# What is required:
Give the listing below again in full, exactly as written.

★ ★ ★ ★ ★

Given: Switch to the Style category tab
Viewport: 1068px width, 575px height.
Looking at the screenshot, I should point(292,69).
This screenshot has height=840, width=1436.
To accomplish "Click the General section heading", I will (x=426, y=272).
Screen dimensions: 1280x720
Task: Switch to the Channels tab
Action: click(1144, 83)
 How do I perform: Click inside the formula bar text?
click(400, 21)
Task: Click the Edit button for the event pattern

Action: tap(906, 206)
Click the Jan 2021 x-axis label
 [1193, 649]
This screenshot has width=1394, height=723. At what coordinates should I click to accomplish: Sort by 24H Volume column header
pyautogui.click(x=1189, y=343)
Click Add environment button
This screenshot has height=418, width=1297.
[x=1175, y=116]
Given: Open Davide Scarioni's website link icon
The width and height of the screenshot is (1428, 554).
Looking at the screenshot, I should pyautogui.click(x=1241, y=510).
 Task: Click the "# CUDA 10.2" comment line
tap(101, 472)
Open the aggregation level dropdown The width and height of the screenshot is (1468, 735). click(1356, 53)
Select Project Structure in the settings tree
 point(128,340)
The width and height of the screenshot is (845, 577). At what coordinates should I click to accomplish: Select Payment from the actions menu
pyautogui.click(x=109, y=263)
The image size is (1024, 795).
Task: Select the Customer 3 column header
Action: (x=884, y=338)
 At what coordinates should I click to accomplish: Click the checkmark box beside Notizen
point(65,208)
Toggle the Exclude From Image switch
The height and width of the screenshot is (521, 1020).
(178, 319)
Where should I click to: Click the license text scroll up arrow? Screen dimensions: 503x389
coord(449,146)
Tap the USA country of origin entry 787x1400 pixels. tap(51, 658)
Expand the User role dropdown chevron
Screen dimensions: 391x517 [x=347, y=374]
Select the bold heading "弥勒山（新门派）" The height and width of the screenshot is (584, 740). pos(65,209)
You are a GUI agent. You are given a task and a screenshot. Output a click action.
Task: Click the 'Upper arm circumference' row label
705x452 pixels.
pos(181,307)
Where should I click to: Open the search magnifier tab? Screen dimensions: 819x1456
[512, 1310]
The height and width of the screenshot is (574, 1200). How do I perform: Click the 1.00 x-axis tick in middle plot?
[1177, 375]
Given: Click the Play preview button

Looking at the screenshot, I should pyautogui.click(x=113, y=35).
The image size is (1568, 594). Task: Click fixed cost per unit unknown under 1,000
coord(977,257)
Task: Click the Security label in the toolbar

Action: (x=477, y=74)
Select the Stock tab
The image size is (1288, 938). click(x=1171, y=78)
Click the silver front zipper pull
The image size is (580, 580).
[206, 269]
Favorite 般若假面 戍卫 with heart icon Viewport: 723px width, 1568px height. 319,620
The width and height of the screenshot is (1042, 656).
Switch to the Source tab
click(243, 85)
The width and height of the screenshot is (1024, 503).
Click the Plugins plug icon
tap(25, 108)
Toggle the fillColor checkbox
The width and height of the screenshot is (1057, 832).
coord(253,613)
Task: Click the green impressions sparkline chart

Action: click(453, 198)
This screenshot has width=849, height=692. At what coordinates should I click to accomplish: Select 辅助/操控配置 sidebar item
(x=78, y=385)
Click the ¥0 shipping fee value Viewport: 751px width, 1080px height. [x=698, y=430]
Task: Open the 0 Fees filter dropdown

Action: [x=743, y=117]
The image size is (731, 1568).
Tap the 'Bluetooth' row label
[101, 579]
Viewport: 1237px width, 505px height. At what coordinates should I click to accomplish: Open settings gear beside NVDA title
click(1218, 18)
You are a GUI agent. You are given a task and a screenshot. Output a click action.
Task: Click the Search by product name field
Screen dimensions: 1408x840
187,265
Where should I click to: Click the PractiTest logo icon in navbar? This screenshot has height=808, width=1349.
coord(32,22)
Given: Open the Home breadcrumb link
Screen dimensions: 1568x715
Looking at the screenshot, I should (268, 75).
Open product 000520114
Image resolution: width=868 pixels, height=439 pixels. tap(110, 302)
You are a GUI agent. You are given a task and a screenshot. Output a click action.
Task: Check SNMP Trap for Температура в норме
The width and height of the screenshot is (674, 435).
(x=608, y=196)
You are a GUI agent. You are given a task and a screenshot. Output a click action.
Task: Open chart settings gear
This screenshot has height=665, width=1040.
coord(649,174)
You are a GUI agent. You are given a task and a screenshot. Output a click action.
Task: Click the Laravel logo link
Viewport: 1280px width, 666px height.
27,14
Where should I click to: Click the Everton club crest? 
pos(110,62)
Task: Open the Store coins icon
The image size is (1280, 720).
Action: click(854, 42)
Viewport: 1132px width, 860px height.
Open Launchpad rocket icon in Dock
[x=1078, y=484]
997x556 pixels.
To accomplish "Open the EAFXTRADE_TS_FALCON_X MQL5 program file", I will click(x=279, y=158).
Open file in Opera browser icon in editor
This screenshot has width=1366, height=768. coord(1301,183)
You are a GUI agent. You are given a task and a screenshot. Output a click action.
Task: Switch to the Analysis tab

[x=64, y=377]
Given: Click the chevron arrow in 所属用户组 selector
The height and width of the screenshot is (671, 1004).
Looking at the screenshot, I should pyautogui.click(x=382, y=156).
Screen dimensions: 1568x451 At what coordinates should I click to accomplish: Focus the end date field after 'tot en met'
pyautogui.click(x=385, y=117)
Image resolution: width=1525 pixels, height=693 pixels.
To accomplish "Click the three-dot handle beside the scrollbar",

★ ★ ★ ★ ★

# Reply:
Given: Switch to the Style category tab
Viewport: 1068px width, 575px height.
Looking at the screenshot, I should point(292,69).
This screenshot has height=840, width=1436.
To accomplish "Click the General section heading", I will (x=426, y=272).
Screen dimensions: 1280x720
Task: Switch to the Channels tab
Action: click(1144, 83)
 How do I perform: Click inside the formula bar text?
click(400, 21)
Task: Click the Edit button for the event pattern

Action: tap(906, 206)
Click the Jan 2021 x-axis label
 [1193, 649]
This screenshot has width=1394, height=723. At what coordinates should I click to accomplish: Sort by 24H Volume column header
pyautogui.click(x=1189, y=343)
Click Add environment button
This screenshot has height=418, width=1297.
[x=1175, y=116]
Given: Open Davide Scarioni's website link icon
The width and height of the screenshot is (1428, 554).
Looking at the screenshot, I should pyautogui.click(x=1241, y=510).
 Task: Click the "# CUDA 10.2" comment line
tap(101, 472)
Open the aggregation level dropdown The width and height of the screenshot is (1468, 735). click(1356, 53)
Select Project Structure in the settings tree
 point(128,340)
The width and height of the screenshot is (845, 577). At what coordinates should I click to accomplish: Select Payment from the actions menu
pyautogui.click(x=109, y=263)
The image size is (1024, 795).
Task: Select the Customer 3 column header
Action: (x=884, y=338)
 At what coordinates should I click to accomplish: Click the checkmark box beside Notizen
point(65,208)
Toggle the Exclude From Image switch
The height and width of the screenshot is (521, 1020).
(178, 319)
Where should I click to: Click the license text scroll up arrow? Screen dimensions: 503x389
coord(449,146)
Tap the USA country of origin entry 787x1400 pixels. tap(51, 658)
Expand the User role dropdown chevron
Screen dimensions: 391x517 [x=347, y=374]
Select the bold heading "弥勒山（新门派）" The height and width of the screenshot is (584, 740). pos(65,209)
You are a GUI agent. You are given a task and a screenshot. Output a click action.
Task: Click the 'Upper arm circumference' row label
705x452 pixels.
pos(181,307)
Where should I click to: Open the search magnifier tab? Screen dimensions: 819x1456
[512, 1310]
The height and width of the screenshot is (574, 1200). How do I perform: Click the 1.00 x-axis tick in middle plot?
[1177, 375]
Given: Click the Play preview button

Looking at the screenshot, I should pyautogui.click(x=113, y=35).
The image size is (1568, 594). Task: Click fixed cost per unit unknown under 1,000
coord(977,257)
Task: Click the Security label in the toolbar

Action: (x=477, y=74)
Select the Stock tab
The image size is (1288, 938). click(x=1171, y=78)
Click the silver front zipper pull
The image size is (580, 580).
[206, 269]
Favorite 般若假面 戍卫 with heart icon Viewport: 723px width, 1568px height. 319,620
The width and height of the screenshot is (1042, 656).
Switch to the Source tab
click(243, 85)
The width and height of the screenshot is (1024, 503).
Click the Plugins plug icon
tap(25, 108)
Toggle the fillColor checkbox
The width and height of the screenshot is (1057, 832).
coord(253,613)
Task: Click the green impressions sparkline chart

Action: click(453, 198)
This screenshot has width=849, height=692. At what coordinates should I click to accomplish: Select 辅助/操控配置 sidebar item
(x=78, y=385)
Click the ¥0 shipping fee value Viewport: 751px width, 1080px height. [x=698, y=430]
Task: Open the 0 Fees filter dropdown

Action: [x=743, y=117]
The image size is (731, 1568).
Tap the 'Bluetooth' row label
[101, 579]
Viewport: 1237px width, 505px height. At what coordinates should I click to accomplish: Open settings gear beside NVDA title
click(1218, 18)
You are a GUI agent. You are given a task and a screenshot. Output a click action.
Task: Click the Search by product name field
Screen dimensions: 1408x840
187,265
Where should I click to: Click the PractiTest logo icon in navbar? This screenshot has height=808, width=1349.
coord(32,22)
Given: Open the Home breadcrumb link
Screen dimensions: 1568x715
Looking at the screenshot, I should (268, 75).
Open product 000520114
Image resolution: width=868 pixels, height=439 pixels. tap(110, 302)
You are a GUI agent. You are given a task and a screenshot. Output a click action.
Task: Check SNMP Trap for Температура в норме
The width and height of the screenshot is (674, 435).
(x=608, y=196)
You are a GUI agent. You are given a task and a screenshot. Output a click action.
Task: Open chart settings gear
This screenshot has height=665, width=1040.
coord(649,174)
You are a GUI agent. You are given a task and a screenshot. Output a click action.
Task: Click the Laravel logo link
Viewport: 1280px width, 666px height.
27,14
Where should I click to: Click the Everton club crest? 
pos(110,62)
Task: Open the Store coins icon
The image size is (1280, 720).
Action: click(854, 42)
Viewport: 1132px width, 860px height.
Open Launchpad rocket icon in Dock
[x=1078, y=484]
997x556 pixels.
To accomplish "Open the EAFXTRADE_TS_FALCON_X MQL5 program file", I will click(x=279, y=158).
Open file in Opera browser icon in editor
This screenshot has width=1366, height=768. coord(1301,183)
You are a GUI agent. You are given a task and a screenshot. Output a click action.
Task: Switch to the Analysis tab

[x=64, y=377]
Given: Click the chevron arrow in 所属用户组 selector
The height and width of the screenshot is (671, 1004).
Looking at the screenshot, I should pyautogui.click(x=382, y=156).
Screen dimensions: 1568x451 At what coordinates should I click to accomplish: Focus the end date field after 'tot en met'
pyautogui.click(x=385, y=117)
Image resolution: width=1525 pixels, height=693 pixels.
To accomplish "Click the three-dot handle beside the scrollbar",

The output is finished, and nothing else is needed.